Borrowing Costs Remain High Across Sectors

Notably, the unchanged rates come after hikes in 2022 and 2023, which led to quick surges in consumer loan rates, such as credit cards and auto loans. Although there were three rate cuts in 2024, consumer borrowing rates remain lofty.

Mortgage rates hover near 7%, with many home equity lines of credit breaching double-digit interest rates. The average credit card rate exceeds 20%, directly impacting consumer wallets.

While borrowing costs rise, savers benefit from superior returns on savings and money market accounts. These options offer inflation-beating performance, providing retirees and prudent savers with income growth opportunities.

Impacts Of Fed Decisions On Borrowers

Credit card interest rates are just above 20%, close to last year’s peak, with any relief postponed until at least September 2025. In 2024, banks drove these rates to record highs, and many issuers plan to maintain them.

The auto loan sector feels the strain of these high rates, with the typical five-year new car loan at 7.3% in May 2025. Used car loans approached 11%, near historical highs, compounded by tariffs on imports inflating car prices.

According to Ivan Drury, Edmunds' director of insights, the car market appears inhospitable. "Car buyers are struggling and financing a new vehicle is becoming cost-prohibitive for more shoppers," Drury emphasized.

The Outlook For Mortgages And Savings

Rising mortgage rates, linked to Treasury yields and the broader economy, cap opportunities for homebuyers.
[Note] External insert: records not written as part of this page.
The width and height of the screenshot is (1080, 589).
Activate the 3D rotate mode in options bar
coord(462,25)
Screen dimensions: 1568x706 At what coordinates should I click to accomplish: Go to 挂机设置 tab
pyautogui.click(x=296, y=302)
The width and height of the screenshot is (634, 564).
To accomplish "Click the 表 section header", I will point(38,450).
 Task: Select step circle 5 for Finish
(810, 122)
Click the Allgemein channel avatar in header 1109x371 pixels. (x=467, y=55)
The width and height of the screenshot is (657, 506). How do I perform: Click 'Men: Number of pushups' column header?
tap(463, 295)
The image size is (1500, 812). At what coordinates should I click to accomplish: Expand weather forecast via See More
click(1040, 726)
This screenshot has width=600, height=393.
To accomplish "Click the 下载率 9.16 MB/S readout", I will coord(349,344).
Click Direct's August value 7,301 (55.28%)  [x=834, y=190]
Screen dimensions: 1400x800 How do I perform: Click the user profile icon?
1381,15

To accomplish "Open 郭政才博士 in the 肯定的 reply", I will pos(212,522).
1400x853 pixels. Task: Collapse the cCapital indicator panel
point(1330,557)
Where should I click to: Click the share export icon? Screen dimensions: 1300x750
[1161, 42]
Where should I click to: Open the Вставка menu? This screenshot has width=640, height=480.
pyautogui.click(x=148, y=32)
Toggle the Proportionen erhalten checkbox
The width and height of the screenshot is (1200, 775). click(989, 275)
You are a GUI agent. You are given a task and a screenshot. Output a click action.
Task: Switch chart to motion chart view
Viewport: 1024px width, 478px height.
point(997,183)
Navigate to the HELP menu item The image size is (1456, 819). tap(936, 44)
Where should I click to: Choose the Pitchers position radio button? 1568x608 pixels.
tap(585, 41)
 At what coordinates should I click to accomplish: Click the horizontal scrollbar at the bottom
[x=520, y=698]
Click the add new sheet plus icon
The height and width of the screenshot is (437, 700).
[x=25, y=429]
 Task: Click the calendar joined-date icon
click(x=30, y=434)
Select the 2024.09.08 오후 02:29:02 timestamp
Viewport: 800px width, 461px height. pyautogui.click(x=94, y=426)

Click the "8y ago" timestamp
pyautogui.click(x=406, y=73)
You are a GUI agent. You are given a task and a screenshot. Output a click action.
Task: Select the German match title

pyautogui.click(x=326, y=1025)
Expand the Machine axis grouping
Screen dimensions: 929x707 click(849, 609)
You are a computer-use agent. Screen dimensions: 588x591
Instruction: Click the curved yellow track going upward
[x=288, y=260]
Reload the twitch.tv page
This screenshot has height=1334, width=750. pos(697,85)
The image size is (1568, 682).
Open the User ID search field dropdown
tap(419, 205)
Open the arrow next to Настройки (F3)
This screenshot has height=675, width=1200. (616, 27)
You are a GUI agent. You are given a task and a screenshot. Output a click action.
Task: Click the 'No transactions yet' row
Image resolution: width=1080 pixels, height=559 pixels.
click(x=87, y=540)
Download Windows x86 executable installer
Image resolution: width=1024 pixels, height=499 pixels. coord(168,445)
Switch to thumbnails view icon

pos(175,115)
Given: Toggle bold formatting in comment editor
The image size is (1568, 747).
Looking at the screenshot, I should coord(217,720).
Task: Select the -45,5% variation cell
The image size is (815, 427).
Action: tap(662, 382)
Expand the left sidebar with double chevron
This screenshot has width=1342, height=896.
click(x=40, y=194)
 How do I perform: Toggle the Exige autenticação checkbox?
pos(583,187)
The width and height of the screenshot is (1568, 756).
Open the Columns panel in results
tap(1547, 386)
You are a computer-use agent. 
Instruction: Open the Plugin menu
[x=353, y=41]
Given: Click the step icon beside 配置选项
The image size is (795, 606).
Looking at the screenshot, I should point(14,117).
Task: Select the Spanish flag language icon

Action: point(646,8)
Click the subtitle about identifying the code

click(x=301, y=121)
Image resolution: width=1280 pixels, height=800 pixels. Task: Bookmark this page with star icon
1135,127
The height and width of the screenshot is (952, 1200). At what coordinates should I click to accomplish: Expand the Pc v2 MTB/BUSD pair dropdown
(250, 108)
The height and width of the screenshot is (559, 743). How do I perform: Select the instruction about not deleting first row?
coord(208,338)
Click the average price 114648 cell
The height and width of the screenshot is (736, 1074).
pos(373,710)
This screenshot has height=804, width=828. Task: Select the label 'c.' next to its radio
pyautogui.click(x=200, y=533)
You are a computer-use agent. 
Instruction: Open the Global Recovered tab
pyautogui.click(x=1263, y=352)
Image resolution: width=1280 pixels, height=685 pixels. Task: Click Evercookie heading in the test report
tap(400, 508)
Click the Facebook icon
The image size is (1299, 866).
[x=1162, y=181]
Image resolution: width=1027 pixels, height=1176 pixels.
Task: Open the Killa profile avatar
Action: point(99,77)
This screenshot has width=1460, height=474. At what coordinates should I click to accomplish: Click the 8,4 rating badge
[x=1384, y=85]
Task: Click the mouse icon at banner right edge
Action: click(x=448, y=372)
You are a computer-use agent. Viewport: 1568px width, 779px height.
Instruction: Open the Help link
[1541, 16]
The average 30-year fixed-rate mortgage sits at 6.91%, with a 15-year at 6.17%, dampening the housing market enthusiasm.

Adjustable-rate mortgages and home equity lines maintain high stakes, driven by the prime rate. Federal student loan rates remain fixed, with a slight decrease planned at the end of June 2025. "I don't see any major changes coming soon," said Matt Schulz, LendingTree's chief credit analyst, regarding this summer’s homebuying market. "Expect rates to remain relatively high."

Opportunities In A High-Rate Environment

Yields on CDs and high-yield savings accounts have declined from last year's peaks but remain attractive. "Shopping around for high-yield savings accounts... can be one of the best financial moves to capitalize on current rates," Schulz advises.

The federal monetary landscape remains precarious, with tariffs potentially influencing inflation. Greg McBride, Bankrate’s chief financial analyst, voiced concerns over the uncertainty poised to impact future inflation reports.

"With borrowing rates high, and mortgage rates near 7%, Americans are feeling the strain," McBride explained. Yet, he reminded that savers enjoy returns on top-tier accounts that outperform inflation, rewarding disciplined savings habits.